> **WHAT NEEDS TO BE DONE**
Return everything from the start of the records down to the line containing "pos(1042,111)", including that line, reproduced word for word.

------------------------------

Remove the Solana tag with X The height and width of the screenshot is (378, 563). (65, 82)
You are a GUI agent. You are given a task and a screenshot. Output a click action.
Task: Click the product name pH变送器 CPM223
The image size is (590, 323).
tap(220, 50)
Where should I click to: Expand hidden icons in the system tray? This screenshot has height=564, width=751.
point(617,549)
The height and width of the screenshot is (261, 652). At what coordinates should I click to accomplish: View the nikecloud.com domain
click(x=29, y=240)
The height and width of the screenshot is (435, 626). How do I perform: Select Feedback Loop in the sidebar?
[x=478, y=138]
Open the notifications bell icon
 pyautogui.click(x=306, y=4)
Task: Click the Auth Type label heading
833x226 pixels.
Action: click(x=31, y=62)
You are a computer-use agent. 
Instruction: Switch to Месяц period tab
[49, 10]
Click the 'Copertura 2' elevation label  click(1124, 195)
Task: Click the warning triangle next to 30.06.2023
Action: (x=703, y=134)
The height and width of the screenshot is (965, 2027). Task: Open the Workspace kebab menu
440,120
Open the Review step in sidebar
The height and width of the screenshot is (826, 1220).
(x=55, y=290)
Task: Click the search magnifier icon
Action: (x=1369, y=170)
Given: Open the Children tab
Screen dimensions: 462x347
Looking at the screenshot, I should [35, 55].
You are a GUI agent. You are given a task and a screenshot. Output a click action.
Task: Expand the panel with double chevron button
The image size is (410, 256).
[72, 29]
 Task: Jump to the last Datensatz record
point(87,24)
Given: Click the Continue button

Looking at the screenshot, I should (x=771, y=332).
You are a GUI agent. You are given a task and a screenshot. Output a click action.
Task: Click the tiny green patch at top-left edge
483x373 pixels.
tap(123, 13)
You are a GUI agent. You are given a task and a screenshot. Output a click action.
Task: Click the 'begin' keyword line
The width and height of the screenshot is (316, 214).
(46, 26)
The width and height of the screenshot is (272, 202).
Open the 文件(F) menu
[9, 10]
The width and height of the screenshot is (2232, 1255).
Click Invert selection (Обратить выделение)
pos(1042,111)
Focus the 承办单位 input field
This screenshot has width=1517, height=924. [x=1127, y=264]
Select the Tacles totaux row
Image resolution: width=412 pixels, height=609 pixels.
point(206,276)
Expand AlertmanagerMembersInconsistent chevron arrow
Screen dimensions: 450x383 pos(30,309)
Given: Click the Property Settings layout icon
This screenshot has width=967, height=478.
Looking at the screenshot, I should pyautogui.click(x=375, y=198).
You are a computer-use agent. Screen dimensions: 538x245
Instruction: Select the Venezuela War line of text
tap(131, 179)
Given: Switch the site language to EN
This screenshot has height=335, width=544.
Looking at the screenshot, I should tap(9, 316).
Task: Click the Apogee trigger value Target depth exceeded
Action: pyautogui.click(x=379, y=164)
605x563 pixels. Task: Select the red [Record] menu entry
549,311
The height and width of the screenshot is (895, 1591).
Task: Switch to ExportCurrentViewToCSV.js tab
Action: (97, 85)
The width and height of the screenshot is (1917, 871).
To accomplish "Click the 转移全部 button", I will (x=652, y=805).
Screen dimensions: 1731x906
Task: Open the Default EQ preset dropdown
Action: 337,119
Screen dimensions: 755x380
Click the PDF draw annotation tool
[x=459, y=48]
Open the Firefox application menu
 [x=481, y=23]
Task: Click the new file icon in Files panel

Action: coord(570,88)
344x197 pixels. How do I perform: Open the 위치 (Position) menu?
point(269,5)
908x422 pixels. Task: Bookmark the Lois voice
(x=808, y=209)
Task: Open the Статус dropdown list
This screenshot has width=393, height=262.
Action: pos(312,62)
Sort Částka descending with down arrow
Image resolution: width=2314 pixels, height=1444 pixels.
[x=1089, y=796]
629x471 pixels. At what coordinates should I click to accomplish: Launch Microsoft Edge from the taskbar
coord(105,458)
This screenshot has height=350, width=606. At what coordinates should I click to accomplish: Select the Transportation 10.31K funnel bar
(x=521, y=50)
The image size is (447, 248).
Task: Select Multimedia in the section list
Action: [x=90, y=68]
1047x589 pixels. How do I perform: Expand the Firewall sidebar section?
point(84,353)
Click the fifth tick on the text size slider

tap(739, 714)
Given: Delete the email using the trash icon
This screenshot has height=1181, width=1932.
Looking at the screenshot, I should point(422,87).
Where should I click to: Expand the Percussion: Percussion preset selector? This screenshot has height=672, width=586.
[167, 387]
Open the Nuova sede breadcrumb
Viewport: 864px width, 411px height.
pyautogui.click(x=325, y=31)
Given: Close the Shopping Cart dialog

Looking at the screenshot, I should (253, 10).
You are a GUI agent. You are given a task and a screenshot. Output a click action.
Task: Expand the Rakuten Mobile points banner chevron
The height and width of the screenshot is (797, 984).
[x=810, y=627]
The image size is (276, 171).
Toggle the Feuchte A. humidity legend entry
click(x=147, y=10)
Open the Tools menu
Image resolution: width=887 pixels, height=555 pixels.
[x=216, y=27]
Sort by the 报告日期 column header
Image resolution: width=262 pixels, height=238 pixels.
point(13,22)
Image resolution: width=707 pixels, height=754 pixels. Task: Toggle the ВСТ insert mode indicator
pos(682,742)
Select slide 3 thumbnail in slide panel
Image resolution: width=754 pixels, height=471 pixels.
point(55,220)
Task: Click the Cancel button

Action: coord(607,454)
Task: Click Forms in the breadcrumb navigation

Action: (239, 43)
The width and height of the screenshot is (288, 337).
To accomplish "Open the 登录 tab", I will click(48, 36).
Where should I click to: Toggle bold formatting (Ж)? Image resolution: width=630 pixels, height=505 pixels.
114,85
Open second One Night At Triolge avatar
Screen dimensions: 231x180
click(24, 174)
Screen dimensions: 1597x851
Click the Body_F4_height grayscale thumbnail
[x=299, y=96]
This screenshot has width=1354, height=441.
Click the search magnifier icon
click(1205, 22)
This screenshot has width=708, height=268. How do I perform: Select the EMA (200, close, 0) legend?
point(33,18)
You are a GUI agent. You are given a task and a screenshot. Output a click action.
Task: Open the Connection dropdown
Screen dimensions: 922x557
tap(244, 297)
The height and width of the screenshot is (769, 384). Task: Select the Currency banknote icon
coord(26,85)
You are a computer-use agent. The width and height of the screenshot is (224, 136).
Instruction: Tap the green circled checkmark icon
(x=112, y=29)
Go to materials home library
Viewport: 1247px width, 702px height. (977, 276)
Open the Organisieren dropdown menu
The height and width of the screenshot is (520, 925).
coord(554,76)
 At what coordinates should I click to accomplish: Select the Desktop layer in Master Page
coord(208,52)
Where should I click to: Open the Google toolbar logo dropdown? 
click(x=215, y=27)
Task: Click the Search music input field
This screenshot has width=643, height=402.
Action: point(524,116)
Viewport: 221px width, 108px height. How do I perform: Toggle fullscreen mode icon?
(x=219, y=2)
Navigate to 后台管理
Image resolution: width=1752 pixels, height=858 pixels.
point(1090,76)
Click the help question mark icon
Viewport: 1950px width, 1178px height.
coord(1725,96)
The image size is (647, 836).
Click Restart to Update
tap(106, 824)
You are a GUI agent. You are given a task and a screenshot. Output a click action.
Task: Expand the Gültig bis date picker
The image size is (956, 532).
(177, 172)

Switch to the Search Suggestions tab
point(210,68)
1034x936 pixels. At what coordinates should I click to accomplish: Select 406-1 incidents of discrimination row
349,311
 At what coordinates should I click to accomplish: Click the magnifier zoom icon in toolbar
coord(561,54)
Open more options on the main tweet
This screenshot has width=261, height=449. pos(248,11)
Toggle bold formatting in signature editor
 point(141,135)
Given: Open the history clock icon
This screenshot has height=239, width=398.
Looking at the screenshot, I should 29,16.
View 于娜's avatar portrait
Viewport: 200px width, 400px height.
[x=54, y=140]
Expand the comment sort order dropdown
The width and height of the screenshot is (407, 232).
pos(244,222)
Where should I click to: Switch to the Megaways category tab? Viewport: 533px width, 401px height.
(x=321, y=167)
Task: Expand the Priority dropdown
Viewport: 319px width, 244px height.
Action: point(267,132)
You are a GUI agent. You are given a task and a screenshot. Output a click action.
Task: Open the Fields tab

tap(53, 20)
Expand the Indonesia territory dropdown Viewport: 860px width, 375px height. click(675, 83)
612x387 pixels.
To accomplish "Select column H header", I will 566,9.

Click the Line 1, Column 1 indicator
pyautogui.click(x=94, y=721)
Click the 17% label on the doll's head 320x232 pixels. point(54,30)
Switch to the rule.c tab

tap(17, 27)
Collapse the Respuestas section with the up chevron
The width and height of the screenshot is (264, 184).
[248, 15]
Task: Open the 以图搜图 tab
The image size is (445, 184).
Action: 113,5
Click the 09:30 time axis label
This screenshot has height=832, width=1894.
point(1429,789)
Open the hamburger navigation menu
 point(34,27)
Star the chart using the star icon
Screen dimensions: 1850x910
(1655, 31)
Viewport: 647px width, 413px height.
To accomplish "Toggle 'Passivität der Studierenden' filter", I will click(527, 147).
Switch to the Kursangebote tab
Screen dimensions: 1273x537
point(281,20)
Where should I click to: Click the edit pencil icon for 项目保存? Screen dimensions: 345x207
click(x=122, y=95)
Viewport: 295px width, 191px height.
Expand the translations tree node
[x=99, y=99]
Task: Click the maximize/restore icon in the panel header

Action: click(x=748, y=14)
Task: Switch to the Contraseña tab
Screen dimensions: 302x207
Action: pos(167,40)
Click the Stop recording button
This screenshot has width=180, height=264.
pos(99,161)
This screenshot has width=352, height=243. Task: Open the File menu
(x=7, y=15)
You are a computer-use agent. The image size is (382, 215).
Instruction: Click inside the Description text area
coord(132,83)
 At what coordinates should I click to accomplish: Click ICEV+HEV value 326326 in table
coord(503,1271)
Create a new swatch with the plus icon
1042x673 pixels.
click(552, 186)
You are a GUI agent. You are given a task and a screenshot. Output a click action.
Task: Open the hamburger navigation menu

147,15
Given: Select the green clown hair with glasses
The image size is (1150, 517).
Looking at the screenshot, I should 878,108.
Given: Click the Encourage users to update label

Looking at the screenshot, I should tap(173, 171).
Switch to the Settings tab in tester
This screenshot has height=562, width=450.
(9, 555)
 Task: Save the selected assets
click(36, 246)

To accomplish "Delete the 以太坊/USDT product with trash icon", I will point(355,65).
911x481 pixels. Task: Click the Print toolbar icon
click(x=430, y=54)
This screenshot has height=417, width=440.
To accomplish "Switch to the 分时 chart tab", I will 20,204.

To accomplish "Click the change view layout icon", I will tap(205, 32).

------------------------------

> **THE RESPONSE**
Remove the Solana tag with X The height and width of the screenshot is (378, 563). (65, 82)
You are a GUI agent. You are given a task and a screenshot. Output a click action.
Task: Click the product name pH变送器 CPM223
The image size is (590, 323).
tap(220, 50)
Where should I click to: Expand hidden icons in the system tray? This screenshot has height=564, width=751.
point(617,549)
The height and width of the screenshot is (261, 652). At what coordinates should I click to accomplish: View the nikecloud.com domain
click(x=29, y=240)
The height and width of the screenshot is (435, 626). How do I perform: Select Feedback Loop in the sidebar?
[x=478, y=138]
Open the notifications bell icon
 pyautogui.click(x=306, y=4)
Task: Click the Auth Type label heading
833x226 pixels.
Action: click(x=31, y=62)
You are a computer-use agent. 
Instruction: Switch to Месяц period tab
[49, 10]
Click the 'Copertura 2' elevation label  click(1124, 195)
Task: Click the warning triangle next to 30.06.2023
Action: (x=703, y=134)
The height and width of the screenshot is (965, 2027). Task: Open the Workspace kebab menu
440,120
Open the Review step in sidebar
The height and width of the screenshot is (826, 1220).
(x=55, y=290)
Task: Click the search magnifier icon
Action: (x=1369, y=170)
Given: Open the Children tab
Screen dimensions: 462x347
Looking at the screenshot, I should [35, 55].
You are a GUI agent. You are given a task and a screenshot. Output a click action.
Task: Expand the panel with double chevron button
The image size is (410, 256).
[72, 29]
 Task: Jump to the last Datensatz record
point(87,24)
Given: Click the Continue button

Looking at the screenshot, I should (x=771, y=332).
You are a GUI agent. You are given a task and a screenshot. Output a click action.
Task: Click the tiny green patch at top-left edge
483x373 pixels.
tap(123, 13)
You are a GUI agent. You are given a task and a screenshot. Output a click action.
Task: Click the 'begin' keyword line
The width and height of the screenshot is (316, 214).
(46, 26)
The width and height of the screenshot is (272, 202).
Open the 文件(F) menu
[9, 10]
The width and height of the screenshot is (2232, 1255).
Click Invert selection (Обратить выделение)
pos(1042,111)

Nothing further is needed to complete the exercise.